=== Task brief ===
Please rewrite all of the records below, replacing "column header" with "column heading" and leaving everything else unchanged.

=== Entries ===
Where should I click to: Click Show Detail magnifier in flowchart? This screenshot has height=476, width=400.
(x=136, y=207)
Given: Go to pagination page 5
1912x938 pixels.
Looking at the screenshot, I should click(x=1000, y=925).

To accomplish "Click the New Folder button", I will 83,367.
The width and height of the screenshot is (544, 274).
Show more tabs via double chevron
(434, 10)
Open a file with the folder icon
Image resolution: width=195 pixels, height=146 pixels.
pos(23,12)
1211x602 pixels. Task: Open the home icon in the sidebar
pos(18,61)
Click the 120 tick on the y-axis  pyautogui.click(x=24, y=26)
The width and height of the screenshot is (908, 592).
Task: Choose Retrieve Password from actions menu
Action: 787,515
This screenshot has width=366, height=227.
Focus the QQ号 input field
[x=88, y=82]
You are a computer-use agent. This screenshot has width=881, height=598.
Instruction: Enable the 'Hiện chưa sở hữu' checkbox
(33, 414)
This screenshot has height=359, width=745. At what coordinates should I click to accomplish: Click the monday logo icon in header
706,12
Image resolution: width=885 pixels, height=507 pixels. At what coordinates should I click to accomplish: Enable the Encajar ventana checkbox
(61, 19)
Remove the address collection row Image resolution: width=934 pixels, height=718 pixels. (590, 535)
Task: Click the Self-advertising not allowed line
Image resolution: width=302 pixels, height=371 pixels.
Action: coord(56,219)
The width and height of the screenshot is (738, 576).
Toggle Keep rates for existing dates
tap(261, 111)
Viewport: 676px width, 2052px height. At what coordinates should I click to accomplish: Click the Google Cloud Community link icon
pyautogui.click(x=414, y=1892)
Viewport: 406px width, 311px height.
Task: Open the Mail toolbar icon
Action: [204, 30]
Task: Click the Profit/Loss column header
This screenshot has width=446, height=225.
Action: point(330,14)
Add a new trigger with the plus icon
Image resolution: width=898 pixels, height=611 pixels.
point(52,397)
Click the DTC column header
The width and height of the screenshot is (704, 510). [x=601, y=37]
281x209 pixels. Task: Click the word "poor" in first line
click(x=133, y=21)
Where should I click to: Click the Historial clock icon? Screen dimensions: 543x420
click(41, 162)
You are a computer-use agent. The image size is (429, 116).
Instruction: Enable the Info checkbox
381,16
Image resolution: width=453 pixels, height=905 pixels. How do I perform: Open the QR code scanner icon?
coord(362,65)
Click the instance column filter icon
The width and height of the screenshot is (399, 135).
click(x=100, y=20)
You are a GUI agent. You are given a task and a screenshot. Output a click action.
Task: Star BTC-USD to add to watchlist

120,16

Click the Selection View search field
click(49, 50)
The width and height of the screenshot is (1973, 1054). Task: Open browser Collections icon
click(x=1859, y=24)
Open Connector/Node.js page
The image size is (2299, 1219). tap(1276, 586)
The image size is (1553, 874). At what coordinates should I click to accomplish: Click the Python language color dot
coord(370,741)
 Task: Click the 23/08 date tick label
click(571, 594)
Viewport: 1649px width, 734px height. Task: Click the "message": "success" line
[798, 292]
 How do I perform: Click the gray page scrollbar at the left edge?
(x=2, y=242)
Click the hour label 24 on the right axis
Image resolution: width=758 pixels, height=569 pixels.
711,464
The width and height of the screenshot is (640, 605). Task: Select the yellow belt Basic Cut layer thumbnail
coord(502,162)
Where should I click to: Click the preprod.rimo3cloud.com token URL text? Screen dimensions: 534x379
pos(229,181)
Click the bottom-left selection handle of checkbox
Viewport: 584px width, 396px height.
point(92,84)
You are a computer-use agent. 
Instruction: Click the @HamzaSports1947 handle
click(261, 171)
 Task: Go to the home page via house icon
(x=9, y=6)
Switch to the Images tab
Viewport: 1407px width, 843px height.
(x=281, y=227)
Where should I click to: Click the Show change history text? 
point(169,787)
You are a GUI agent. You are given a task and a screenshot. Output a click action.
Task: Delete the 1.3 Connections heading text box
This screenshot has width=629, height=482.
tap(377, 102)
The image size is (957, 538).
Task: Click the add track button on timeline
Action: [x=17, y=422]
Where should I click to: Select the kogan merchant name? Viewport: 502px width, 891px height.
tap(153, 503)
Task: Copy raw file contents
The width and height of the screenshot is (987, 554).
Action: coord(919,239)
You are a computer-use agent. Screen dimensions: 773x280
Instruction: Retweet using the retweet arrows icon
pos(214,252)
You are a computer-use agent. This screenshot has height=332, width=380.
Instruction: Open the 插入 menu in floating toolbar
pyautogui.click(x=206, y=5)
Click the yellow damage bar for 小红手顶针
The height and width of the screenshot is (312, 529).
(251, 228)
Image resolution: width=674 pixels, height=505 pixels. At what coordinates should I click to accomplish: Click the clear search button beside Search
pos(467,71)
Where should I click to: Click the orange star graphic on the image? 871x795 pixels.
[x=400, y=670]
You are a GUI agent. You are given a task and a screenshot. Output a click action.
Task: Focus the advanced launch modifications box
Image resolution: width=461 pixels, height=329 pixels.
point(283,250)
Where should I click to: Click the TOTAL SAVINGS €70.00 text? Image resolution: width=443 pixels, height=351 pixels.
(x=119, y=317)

=== Written reply ===
Where should I click to: Click Show Detail magnifier in flowchart? This screenshot has height=476, width=400.
(x=136, y=207)
Given: Go to pagination page 5
1912x938 pixels.
Looking at the screenshot, I should click(x=1000, y=925).

To accomplish "Click the New Folder button", I will 83,367.
The width and height of the screenshot is (544, 274).
Show more tabs via double chevron
(434, 10)
Open a file with the folder icon
Image resolution: width=195 pixels, height=146 pixels.
pos(23,12)
1211x602 pixels. Task: Open the home icon in the sidebar
pos(18,61)
Click the 120 tick on the y-axis  pyautogui.click(x=24, y=26)
The width and height of the screenshot is (908, 592).
Task: Choose Retrieve Password from actions menu
Action: 787,515
This screenshot has width=366, height=227.
Focus the QQ号 input field
[x=88, y=82]
You are a computer-use agent. This screenshot has width=881, height=598.
Instruction: Enable the 'Hiện chưa sở hữu' checkbox
(33, 414)
This screenshot has height=359, width=745. At what coordinates should I click to accomplish: Click the monday logo icon in header
706,12
Image resolution: width=885 pixels, height=507 pixels. At what coordinates should I click to accomplish: Enable the Encajar ventana checkbox
(61, 19)
Remove the address collection row Image resolution: width=934 pixels, height=718 pixels. (590, 535)
Task: Click the Self-advertising not allowed line
Image resolution: width=302 pixels, height=371 pixels.
Action: coord(56,219)
The width and height of the screenshot is (738, 576).
Toggle Keep rates for existing dates
tap(261, 111)
Viewport: 676px width, 2052px height. At what coordinates should I click to accomplish: Click the Google Cloud Community link icon
pyautogui.click(x=414, y=1892)
Viewport: 406px width, 311px height.
Task: Open the Mail toolbar icon
Action: [204, 30]
Task: Click the Profit/Loss column heading
This screenshot has width=446, height=225.
Action: point(330,14)
Add a new trigger with the plus icon
Image resolution: width=898 pixels, height=611 pixels.
point(52,397)
Click the DTC column heading
The width and height of the screenshot is (704, 510). [x=601, y=37]
281x209 pixels. Task: Click the word "poor" in first line
click(x=133, y=21)
Where should I click to: Click the Historial clock icon? Screen dimensions: 543x420
click(41, 162)
You are a computer-use agent. The image size is (429, 116).
Instruction: Enable the Info checkbox
381,16
Image resolution: width=453 pixels, height=905 pixels. How do I perform: Open the QR code scanner icon?
coord(362,65)
Click the instance column filter icon
The width and height of the screenshot is (399, 135).
click(x=100, y=20)
You are a GUI agent. You are given a task and a screenshot. Output a click action.
Task: Star BTC-USD to add to watchlist

120,16

Click the Selection View search field
click(49, 50)
The width and height of the screenshot is (1973, 1054). Task: Open browser Collections icon
click(x=1859, y=24)
Open Connector/Node.js page
The image size is (2299, 1219). tap(1276, 586)
The image size is (1553, 874). At what coordinates should I click to accomplish: Click the Python language color dot
coord(370,741)
 Task: Click the 23/08 date tick label
click(571, 594)
Viewport: 1649px width, 734px height. Task: Click the "message": "success" line
[798, 292]
 How do I perform: Click the gray page scrollbar at the left edge?
(x=2, y=242)
Click the hour label 24 on the right axis
Image resolution: width=758 pixels, height=569 pixels.
711,464
The width and height of the screenshot is (640, 605). Task: Select the yellow belt Basic Cut layer thumbnail
coord(502,162)
Where should I click to: Click the preprod.rimo3cloud.com token URL text? Screen dimensions: 534x379
pos(229,181)
Click the bottom-left selection handle of checkbox
Viewport: 584px width, 396px height.
point(92,84)
You are a computer-use agent. 
Instruction: Click the @HamzaSports1947 handle
click(261, 171)
 Task: Go to the home page via house icon
(x=9, y=6)
Switch to the Images tab
Viewport: 1407px width, 843px height.
(x=281, y=227)
Where should I click to: Click the Show change history text? 
point(169,787)
You are a GUI agent. You are given a task and a screenshot. Output a click action.
Task: Delete the 1.3 Connections heading text box
This screenshot has width=629, height=482.
tap(377, 102)
The image size is (957, 538).
Task: Click the add track button on timeline
Action: [x=17, y=422]
Where should I click to: Select the kogan merchant name? Viewport: 502px width, 891px height.
tap(153, 503)
Task: Copy raw file contents
The width and height of the screenshot is (987, 554).
Action: coord(919,239)
You are a computer-use agent. Screen dimensions: 773x280
Instruction: Retweet using the retweet arrows icon
pos(214,252)
You are a computer-use agent. This screenshot has height=332, width=380.
Instruction: Open the 插入 menu in floating toolbar
pyautogui.click(x=206, y=5)
Click the yellow damage bar for 小红手顶针
The height and width of the screenshot is (312, 529).
(251, 228)
Image resolution: width=674 pixels, height=505 pixels. At what coordinates should I click to accomplish: Click the clear search button beside Search
pos(467,71)
Where should I click to: Click the orange star graphic on the image? 871x795 pixels.
[x=400, y=670]
You are a GUI agent. You are given a task and a screenshot. Output a click action.
Task: Focus the advanced launch modifications box
Image resolution: width=461 pixels, height=329 pixels.
point(283,250)
Where should I click to: Click the TOTAL SAVINGS €70.00 text? Image resolution: width=443 pixels, height=351 pixels.
(x=119, y=317)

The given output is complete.